Abortions. See # 15a and #17
Most Republicans I know just want local schools and the like to be able to navigate their own particular facility constraints and needs of their populations. I personally do not agree with laws like the one passed by the North Carolina legislature. But, let’s be clear. This law wasn’t just dreamed up by a bunch of cis-gendered Republicans smoking cigars and dreaming up ways to punish trans-gendered people. The Democratic city council of Charlotte first passed a law requiring that no Charlotte business or public entity was permitted to stop someone from using the restroom of their choice if they claimed to be transgendered. Then, the state responded. I personally think the state legislature engaged in overreach. Can we also agree the Charlotte government prohibiting the local YWCA from keeping grown men out of little girl locker rooms was similarly just a tad over the line? After all, even Charlotte repealed their law. Now we are just back to people discreetly using the restroom that matches their preference and facilities able to make accommodations as makes sense. Isn’t that the way it should be?
Jay Kruger: A, Not an argument, B, just don’t hurt people or take their stuff and were cool.
Elisabeth Parker: What I’m seeing is that you don’t support having federal and state government in our bedrooms, our bathrooms, and our vaginas…Yet you keep voting for the party that votes for these kinds of laws. For people who claim to care about individual freedom and government overreach, this is highly hypocritical. Basically, you can afford to ignore these kinds of laws because they don’t affect you. Which makes you highly privileged indeed.
24. Do you think people addicted to opiates should receive help or be left to die on the streets?
Bill Yarborough: Do I have to answer this one?

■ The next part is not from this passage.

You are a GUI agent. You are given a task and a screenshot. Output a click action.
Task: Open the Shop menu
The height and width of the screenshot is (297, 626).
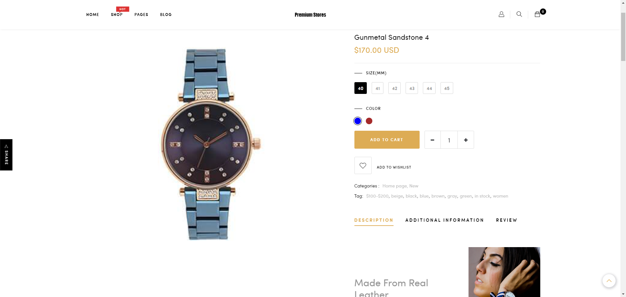pos(117,15)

Elisabeth Parker: No you don’t. Never mind that opioid addicts are sick through no fault of their own. Never mind that — as reported by The Week — the Big Pharma company behind OxyContin is largely to blame. Never mind that Donald Trump promised bereaved parents and desperate family members that he’d get opioid addicts help on the campaign trail and then betrayed them. I won’t interrupt your privilege by demanding that you answer this question.
Jay Kruger: Depends on the person.
Elisabeth Parker: That’s the problem I see with so many conservatives. Instead of considering data or policies proven to work in other countries or in cities or states here in the U.S., it’s all about your interpretation of the constitution, your beliefs, what you perceive as your rights and freedoms with no consideration for how others are affected, and whether you think people deserve help or not.
25. Have you ever received help from a Federal government program when you’ve needed it?
Bill Yarborough: No. My family did at one point after I had moved out and my father was out of work for a limited period of time. We appreciated the temporary hand-up.
Elisabeth Parker: And what if your father had not been able to find another job? That’s happening to a lot of people these days. And the jobs people are able to get after being laid off often pay a lot less than the ones they previously had.
Jay Kruger: Yes.
Elisabeth Parker: That’s great. But some people need help longer than others. In too many cases, people lose their benefits even though they still haven’t found a job that enables them to earn enough.
26. If you answered “yes,” what would you have done if that help were not available?
Bill Yarborough: Turned to other family and/or faith-based community charity for assistance.
Elisabeth Parker: What if your family and local churches and charities didn’t have enough money or resources to help you? You just assume this kind of help is available.